数千回にも及ぶ闘いは、精神がすり減り、頭がぼーっとする。
「ソウ君。まだ、大丈夫か? さすがの僕も疲れが溜まっているようだ……。あぁ、幻が見える……」
「リーダー! あと少しじゃないですか! 俺も……限界近いですが……、何としても……、何としても! レベルを上げきりますよ!」
「ふっ、さすがだな。ソウ君。君は変わらない。その真っ直ぐな姿勢、想い、スタイル。どれをとってもブレないな」
「それは、リーダーも同じじゃないですか! リーダーの熱い想い。伝わりましたよ! この刀からも……。リーダーのアイテムからも……、そしてリーダーの行動からも!」
「あぁ、ありがとう……。僕は幸せ者だ。こんなに理解してくれる人がいる。それがこんなに嬉しいなんて……」
「リーダー……。あと少しじゃないですか! 頑張りましょう!」
「あぁ!」
そんなことを話した後、俺とリーダーの間に会話はなかった。
想いは十分に伝わり合ったのだ!
ならば、目標に向かって突き進むのみ!
ドランは口から舌を伸ばし、泡を吹いたままだ。もうリザレクションで生き返らそうが、攻撃しようが、指一つ動かない。まるで
それにも関わらず、これだけキツいとはな。あぁ、少しでも目を閉じれば寝てしまいそうだ!
周回という己との闘いはそれほどに強敵なのだ。
パンパンッと自分の頬を叩き、気合いを入れ直す。
リーダーも自分の頬をつねっていた。
そして、最後の仕上げ周回へ突入していくのだった。
「やった! 俺のレベル。カンストしたぞぉ!」
「お? おめでとう! ソウ君! やったじゃないか!」
「リーダーはレベルどうです? あとどれくらいですか?」
「ふむ、僕も神聖、闇、風はあと1上がればカンストだ」
「じゃ、あと少しですね! リザレクションは任せてください!」
「あぁ、最後まで付き合ってくれ!」
「もちろんですよ!」
そして、レベル上げ周回に入って二週間後。
「あぁ、終わった! 全てのレベルが上がりきったよ」
「おめでとうございます! リーダー!」
俺たちは抱き合った。
「リーダー、泣いてるじゃないですか」
「そういうソウくんこそ。顔がぐしゃぐしゃだ」
お互いの健闘を称え、二人、涙を流す。
リーダーの体は温かく俺を包んでくれた。
「あ、コイツ、一応なんですけれど大神なんで魂がのこっちゃうんですよね。ターンアンデッド!」
闇色の霧が晴れていく。
ドランの魂が浄化されていくが、何も言わない。すでに精神もすり切れていたんだろう。
「終わったんだな」
「えぇ、終わりましたとも!」
「僕の家に来ないか? とりあえず……、寝よう!」
「はいっ! リーダー!」
俺たちはフラフラになりながらも、久しぶりの洞窟へ帰還するのであった。
*
あの激闘から一週間が経った。俺は順調に錬金術と鍛冶術のレベル上げに
鑑定術のレベルは9999まで上がっていたおかげもあり、マッピングの魔法と併せて、どこに何の素材があるのか、まるわかりなのだ。

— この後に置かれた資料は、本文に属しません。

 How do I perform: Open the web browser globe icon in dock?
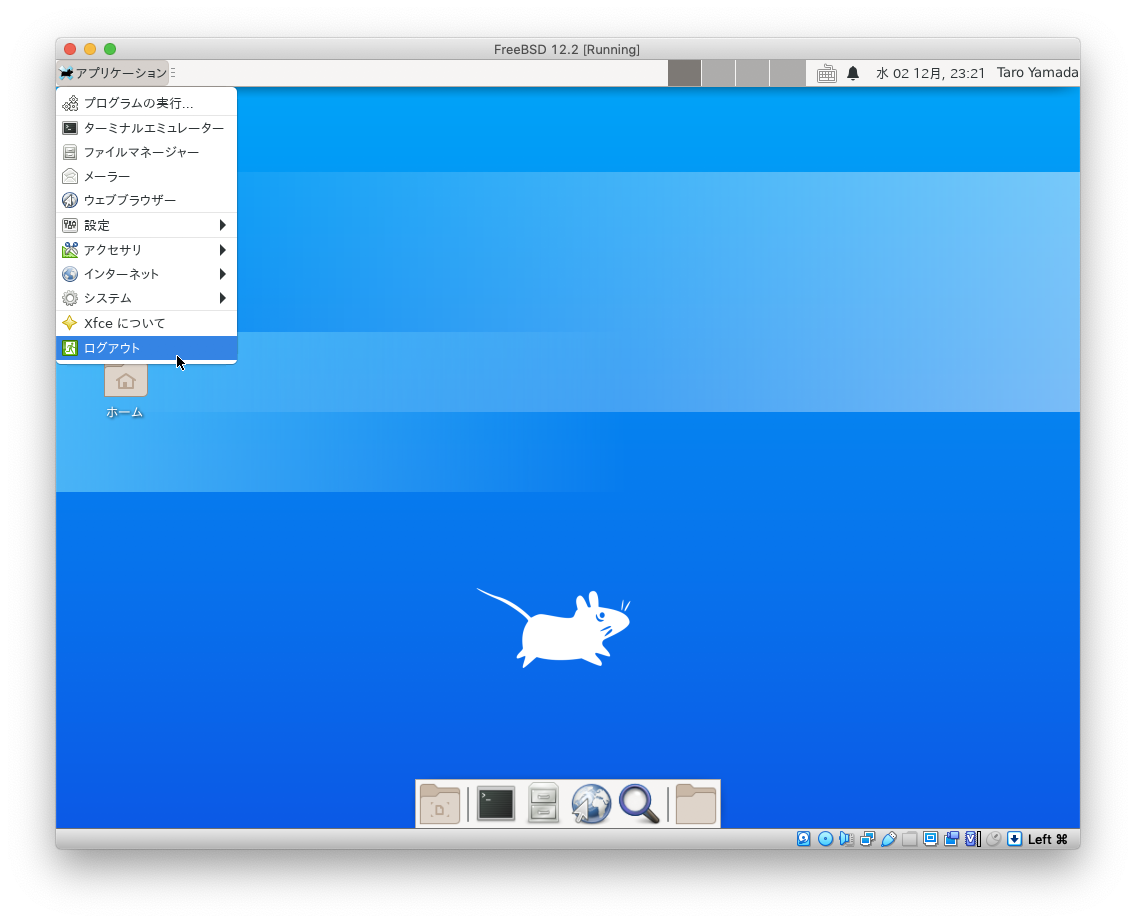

素材集めがすんなりと進むおかげで、錬金と鍛冶は瞬く間にレベルが上がっていく。
「どうやら、もう教えることがなさそうだね」
リーダーの顔が少しさみしそうだ。
「そんなことないですよ! リーダーのおかげでここまで来れたんですから!」
「そう言ってもらえるのは嬉しいんだけどね」
リーダーは今、洞窟の皆を引き連れ、村人全体のレベル上げをしていた。巨獣人の脅威は去った。しかし、この世界の森には巨大昆虫や巨大な動物がひしめく危険な世界。死なないためにはレベルをあげるしかないのだ。
俺が、錬金術と鍛冶術のレベルを上げきるにはまだ時間がかかる。それと平行して、俺は元いた世界に帰るための手段を考えていた。

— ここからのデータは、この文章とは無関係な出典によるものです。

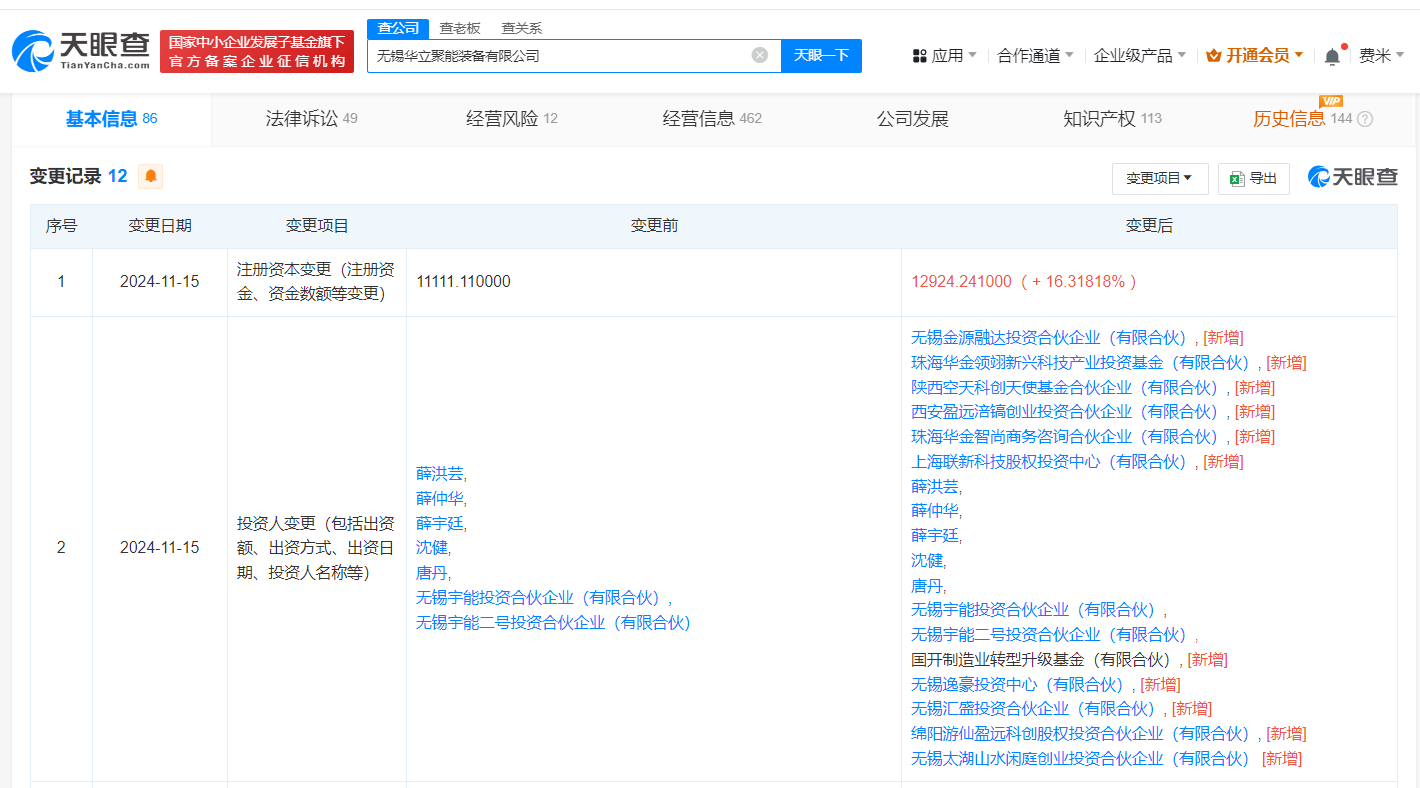Open notifications bell icon
This screenshot has height=788, width=1420.
tap(1332, 57)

以前に黒い霧を魔神が発生させていたのだ。もちろん膨大な魔力が必要なのは間違いないが、魔神に出来て俺に出来ないことはないだろう。
それに、村長が使っていた小さな黒い霧で会話する魔法の存在もある。あの魔法はすでに習得済みだ。
しかし、異世界間を繋げるほどの力はない。声と映像だけを同じ世界に飛ばすのが精一杯なのだ。
「なんとかあの大きな黒い霧を発生させなければ……」
俺は闇魔法と錬金術を掛け合わせる研究に没頭するのであった。
そして、二ヶ月後。
「やった! ついにあの黒い霧を出すことが出来た! これで帰れる???……のかな……」
大きな黒い霧は目の前にある。だが、これがどこに繋がっているのか、それがわからない。
以前に繋げた時は全く同じ構成にするだけだった。しかし今は出発地点からよくわかっていないのだ。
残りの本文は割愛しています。